Cosmopolitan monitoring and cosmopolitan debating.

X–Y plot of causal recipes for cosmopolitan coverage.
The champion of cosmopolitan coverage is Le Monde. It shows high shares of articles on foreign affairs and a high percentage of foreign speakers being quoted. Also, Le Monde’s coverage is characterized by an unusually strong diversity, the top five countries make up only a third (or even less) of all countries mentioned. By contrast, in the Austrian Die Presse the share of foreigner quotes is also comparatively high, but not very varied in origin, at least a third of the speakers are Germans leading to a lower diversity measure. In a similar manner the most parochial paper in the debating dimension, the Polish tabloid Super Express, displays not only the lowest share of foreign speakers (12.2%), but also the least variety in speakers with 88% coming from the same five countries.

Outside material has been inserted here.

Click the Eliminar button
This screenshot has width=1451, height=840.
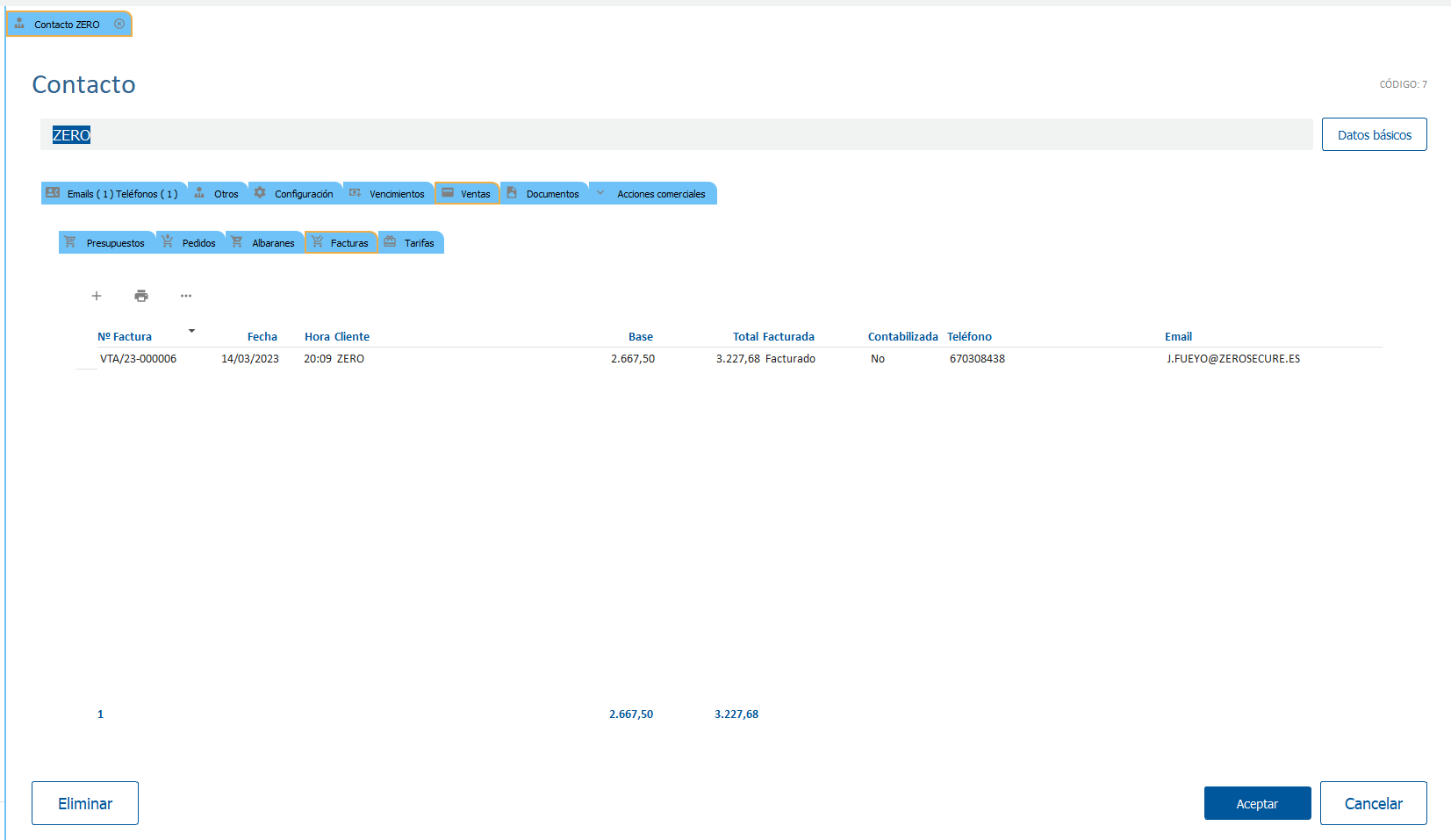point(85,803)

Two important conclusions can be drawn from this visualization. First, the classic distinction between tabloid and quality newspaper is not sufficient to explain differences in cosmopolitan news coverage. Even though more quality newspapers display high levels of cosmopolitan monitoring and debating, some tabloids such as the German Die Bild and in particular the Austrian Kronen Zeitung are also comparatively cosmopolitan in their outlook. At the same time the British and Danish quality papers (The Times and Politiken) perform on a similar (low) level on cosmopolitan debating as their tabloid compatriots (The Sun and Ekstra Bladet).

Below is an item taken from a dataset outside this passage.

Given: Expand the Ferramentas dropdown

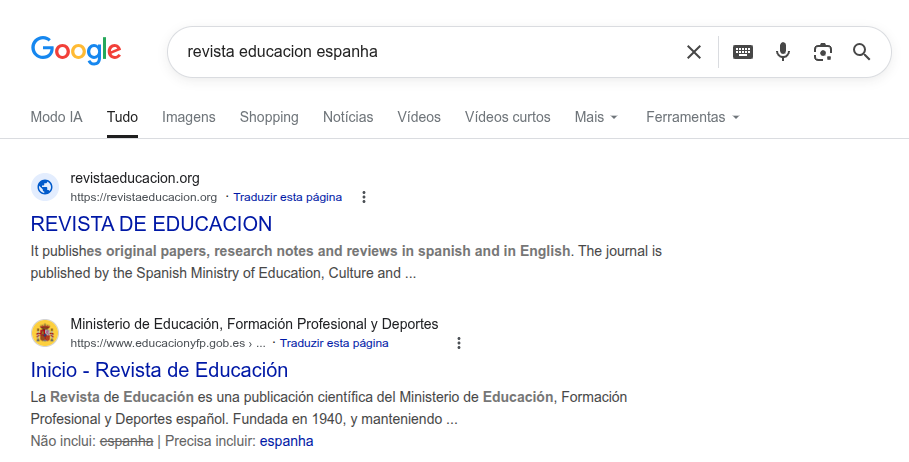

Second, the two dimensions are closely related, i.e. a high level of cosmopolitan monitoring is associated with a high level of cosmopolitan debating. The relationship is not strictly linear, but a correlation analysis yields a highly significant Pearson’s r of .85 (p < .01). It seems therefore reasonable to consider cosmopolitan monitoring and cosmopolitan debating as two dimensions of the same phenomenon, i.e. of cosmopolitan coverage. As the outcome to be explained by our QCA analysis we thus calculate a cosmopolitan coverage index based on the newspaper scores for the two dimensions.

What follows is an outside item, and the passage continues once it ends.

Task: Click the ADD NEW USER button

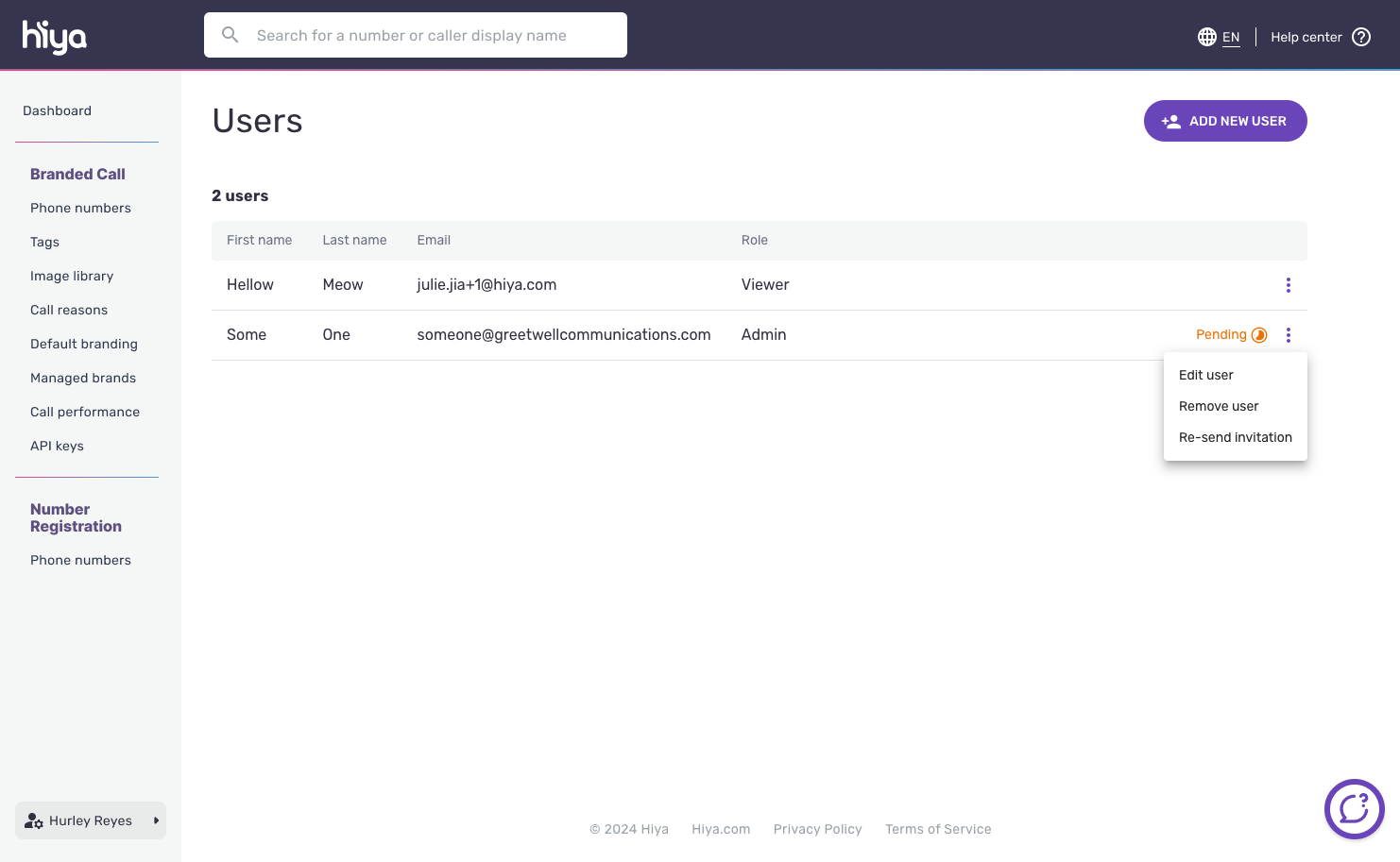Action: click(x=1224, y=121)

The calibration of the data took into account the full range of possible values and our theoretical and empirical knowledge of our cases. For example, The Sun is considered our benchmark for a parochial, non-cosmopolitan paper, while Le Monde is taken as a model of cosmopolitan coverage. The crossover value was set at 16 as this value denotes the clearest break between the different newspapers in the continuum of cosmopolitan coverage. The calibration algorithm provided by Ragin (2008) and included in the software FSQCA 2.0 was used to determine the concrete translation of data into calibrated values. 5
The causal conditions: Structural and cultural factors explaining cosmopolitan coverage
Table A2 (see Appendix) presents the data collected for the explanatory conditions under analysis. Based on population data (and in line with alternative measures on economic and political power), the countries were assigned to the fuzzy sets for the causal condition ‘small country’ (SMALLCOUNTR). We considered Austria and Denmark as ‘fully in’ the set of small countries, while Poland is considered ‘more in than out’, especially as compared to the UK and France (‘more out than in’) and Germany (‘fully out’). The ‘cosmopolitan identification’ (COSMIDENT) of the national media audience was gauged on the basis of Eurobarometer data referring to questions of strong identification as a ‘citizen of Europe’ or a ‘citizen of the world’. The greatest share of people identifying as citizens of Europe/the world is found in Poland (33%). The minimal attachment can be found in the UK with 15%. 6
The data on the organizational level were obtained through qualitative interviews with editors-in-chief and foreign editors. 7 In 2008, the German quality paper FAZ employed by far the highest number of foreign correspondents (40). All tabloid newspapers, on the other hand, had no or only one foreign correspondent.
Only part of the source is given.